It's hilarious how when there is a general article about developer productivity, the comments section is full of people claiming how programming is not like manual labor that you can do for eight hours straight, and that most work in bursts of a few hours of intense intellectual activity surrounded by taking time off.

How many software engineers can, hand to heart, claim honestly that they put in 8 full productive working hours day after day the way a cashier or warehouse worker does?



Very few, and I don't think it's a reasonable parallel.

I don't think 8 hours of cognitively demanding, yet physically sedentary work, is part of our human nature.
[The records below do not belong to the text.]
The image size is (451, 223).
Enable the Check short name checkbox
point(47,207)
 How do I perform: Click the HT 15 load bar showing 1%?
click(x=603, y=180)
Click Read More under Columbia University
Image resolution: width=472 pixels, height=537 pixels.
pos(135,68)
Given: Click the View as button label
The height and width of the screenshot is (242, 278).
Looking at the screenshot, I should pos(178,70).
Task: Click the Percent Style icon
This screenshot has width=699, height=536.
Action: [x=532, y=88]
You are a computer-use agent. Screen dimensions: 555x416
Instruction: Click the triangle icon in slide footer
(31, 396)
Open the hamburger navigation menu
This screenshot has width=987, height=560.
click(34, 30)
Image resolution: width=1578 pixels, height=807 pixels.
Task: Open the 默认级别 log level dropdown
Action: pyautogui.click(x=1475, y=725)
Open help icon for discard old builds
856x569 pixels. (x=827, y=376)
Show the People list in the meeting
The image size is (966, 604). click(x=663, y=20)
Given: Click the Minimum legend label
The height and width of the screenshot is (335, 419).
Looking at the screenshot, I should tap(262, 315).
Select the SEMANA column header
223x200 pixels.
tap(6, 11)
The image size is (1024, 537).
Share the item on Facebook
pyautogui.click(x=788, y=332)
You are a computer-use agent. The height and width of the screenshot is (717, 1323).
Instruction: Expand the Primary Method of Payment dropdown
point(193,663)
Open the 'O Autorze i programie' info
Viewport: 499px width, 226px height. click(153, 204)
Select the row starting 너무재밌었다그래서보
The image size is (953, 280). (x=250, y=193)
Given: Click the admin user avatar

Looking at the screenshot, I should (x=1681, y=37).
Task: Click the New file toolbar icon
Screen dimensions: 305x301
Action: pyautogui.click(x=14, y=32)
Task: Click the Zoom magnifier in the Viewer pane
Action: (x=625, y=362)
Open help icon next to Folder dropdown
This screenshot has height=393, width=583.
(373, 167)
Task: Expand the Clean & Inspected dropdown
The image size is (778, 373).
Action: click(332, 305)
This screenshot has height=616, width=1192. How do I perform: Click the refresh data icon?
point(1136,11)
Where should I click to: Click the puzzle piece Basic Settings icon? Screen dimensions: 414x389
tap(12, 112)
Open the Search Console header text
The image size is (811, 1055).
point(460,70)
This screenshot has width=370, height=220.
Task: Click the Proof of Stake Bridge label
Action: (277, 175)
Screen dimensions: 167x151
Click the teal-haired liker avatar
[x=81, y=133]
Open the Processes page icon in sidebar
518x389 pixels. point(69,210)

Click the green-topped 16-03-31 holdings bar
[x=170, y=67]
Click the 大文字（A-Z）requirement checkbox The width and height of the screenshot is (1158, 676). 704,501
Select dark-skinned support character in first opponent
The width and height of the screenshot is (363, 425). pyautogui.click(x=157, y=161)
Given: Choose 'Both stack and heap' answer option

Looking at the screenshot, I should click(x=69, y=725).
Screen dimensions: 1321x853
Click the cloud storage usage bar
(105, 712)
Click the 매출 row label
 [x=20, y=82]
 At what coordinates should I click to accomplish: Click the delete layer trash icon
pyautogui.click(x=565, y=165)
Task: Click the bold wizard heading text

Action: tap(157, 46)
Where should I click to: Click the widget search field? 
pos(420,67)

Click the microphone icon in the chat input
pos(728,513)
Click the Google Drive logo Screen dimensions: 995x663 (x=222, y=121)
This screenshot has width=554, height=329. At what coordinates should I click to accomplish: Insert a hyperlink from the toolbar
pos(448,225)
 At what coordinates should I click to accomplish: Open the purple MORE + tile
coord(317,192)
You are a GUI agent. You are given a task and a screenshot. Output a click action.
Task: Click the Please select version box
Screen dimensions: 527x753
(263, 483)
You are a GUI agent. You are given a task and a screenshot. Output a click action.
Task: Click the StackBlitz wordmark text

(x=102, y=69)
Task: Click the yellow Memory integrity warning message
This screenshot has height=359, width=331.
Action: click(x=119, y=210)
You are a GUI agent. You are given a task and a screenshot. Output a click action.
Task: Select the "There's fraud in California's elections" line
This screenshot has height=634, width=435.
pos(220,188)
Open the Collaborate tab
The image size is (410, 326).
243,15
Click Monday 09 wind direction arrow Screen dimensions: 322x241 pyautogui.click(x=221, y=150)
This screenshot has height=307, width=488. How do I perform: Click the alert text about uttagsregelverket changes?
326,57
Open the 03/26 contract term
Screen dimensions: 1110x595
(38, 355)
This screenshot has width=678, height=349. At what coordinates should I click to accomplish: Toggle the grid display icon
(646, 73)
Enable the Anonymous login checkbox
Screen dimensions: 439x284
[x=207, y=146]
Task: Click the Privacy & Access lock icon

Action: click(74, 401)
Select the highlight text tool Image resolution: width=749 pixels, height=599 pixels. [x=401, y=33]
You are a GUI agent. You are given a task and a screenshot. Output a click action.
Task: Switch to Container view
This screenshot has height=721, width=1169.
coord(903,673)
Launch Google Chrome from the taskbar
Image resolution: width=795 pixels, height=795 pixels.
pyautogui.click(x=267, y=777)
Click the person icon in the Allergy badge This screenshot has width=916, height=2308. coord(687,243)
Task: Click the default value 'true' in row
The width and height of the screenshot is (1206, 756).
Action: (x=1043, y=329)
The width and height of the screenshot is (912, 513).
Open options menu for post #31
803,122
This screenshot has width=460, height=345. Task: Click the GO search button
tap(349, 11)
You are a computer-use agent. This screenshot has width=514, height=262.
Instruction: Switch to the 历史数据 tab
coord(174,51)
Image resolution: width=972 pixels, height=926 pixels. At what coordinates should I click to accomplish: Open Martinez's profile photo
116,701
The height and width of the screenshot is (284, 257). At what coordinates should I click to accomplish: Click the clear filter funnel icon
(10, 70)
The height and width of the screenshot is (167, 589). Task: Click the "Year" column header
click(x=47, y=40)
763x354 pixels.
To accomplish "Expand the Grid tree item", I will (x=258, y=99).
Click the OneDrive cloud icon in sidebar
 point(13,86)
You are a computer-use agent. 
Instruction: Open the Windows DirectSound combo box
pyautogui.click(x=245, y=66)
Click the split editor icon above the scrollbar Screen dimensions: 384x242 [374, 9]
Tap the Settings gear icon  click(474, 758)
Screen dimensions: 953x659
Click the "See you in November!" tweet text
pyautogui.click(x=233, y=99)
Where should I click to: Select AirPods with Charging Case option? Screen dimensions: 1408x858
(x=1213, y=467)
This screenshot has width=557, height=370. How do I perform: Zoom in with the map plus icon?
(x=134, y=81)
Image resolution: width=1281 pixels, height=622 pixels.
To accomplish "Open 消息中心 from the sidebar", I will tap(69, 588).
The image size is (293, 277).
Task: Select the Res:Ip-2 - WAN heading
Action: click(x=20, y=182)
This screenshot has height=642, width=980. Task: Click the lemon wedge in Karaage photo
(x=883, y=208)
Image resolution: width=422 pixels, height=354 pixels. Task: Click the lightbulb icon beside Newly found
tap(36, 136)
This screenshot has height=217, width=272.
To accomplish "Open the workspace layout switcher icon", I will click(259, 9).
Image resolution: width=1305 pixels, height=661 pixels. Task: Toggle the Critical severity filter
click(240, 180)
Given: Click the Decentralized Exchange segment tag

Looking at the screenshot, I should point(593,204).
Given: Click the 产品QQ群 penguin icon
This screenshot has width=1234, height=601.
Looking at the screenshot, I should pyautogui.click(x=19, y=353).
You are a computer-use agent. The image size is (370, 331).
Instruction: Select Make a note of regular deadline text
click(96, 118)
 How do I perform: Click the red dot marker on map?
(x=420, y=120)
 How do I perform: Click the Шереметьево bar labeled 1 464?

If you frame it in the sense that we are just monkeys in shoes, it wouldn't be at all reasonable to expect someone to crouch in the grass and be highly alert for hours at a time.

The corollary would be a job that's physically engaging (read, not demanding) but cognitively basic, e.g. moving boxes in a warehouse, gardening.

The difference is one form of labor has leveraged output (writing code), vs linear output (moving boxes).


You are completely right but that is precisely my point.

Counting hours for a job like programming is pointless. If you also agree that it's not reasonable to expect 8 continuous hours of intellectual labor, it should also not be reasonable on part of employees to be wedded to their 8-hour-workday. No one seems to have a problem chit-chatting at work, or engaging in other forms of recreation, but everyone seems to love counting hours when it comes to reasonable work expected from them.

I notice this in my job working with a team in Europe that my company has acqui-hired (this is relevant because until then they were a purely European company in terms of composition and culture). We are a pretty standard SV startup in terms of culture, we are in the office for ~9 hours a day (that includes lunch etc.) but we trust our employees to manage their work, which includes the self-awareness of knowing when you have not done enough during the day and compensating by working a bit more whenever you see fit.

In contrast, the European team does strict 8 hours a day (including lunch), does NOT have better average productivity than ours, but gets very upset at the occasional expectation that they meet deadlines with similar 'vigor' as their SV counterparts. I'm sure the same people would complain about pay disparity between the bay area and Europe and find it unfair.


>> How many software engineers can, hand to heart, claim honestly that they put in 8 full productive working hours day after day the way a cashier or warehouse worker does?

Every dev that I have ever worked with that was worth a professional recommendation meets the criteria that you are laying out.

That's over more than 30 years in the industry so I talking about at least a 150-200 devs over the years that I have had the pleasure of working with.

Are you actually in software? I am serious in that question because your skepticism strikes me as out-of-touch in some way.


I am very well in software, and given your seniority it makes sense that people you have encountered have been the more serious type who treat programming as like any other job. I'd just welcome you to look at the next HN thread about dev productivity pr to find several people proudly claiming the opposite of your experience.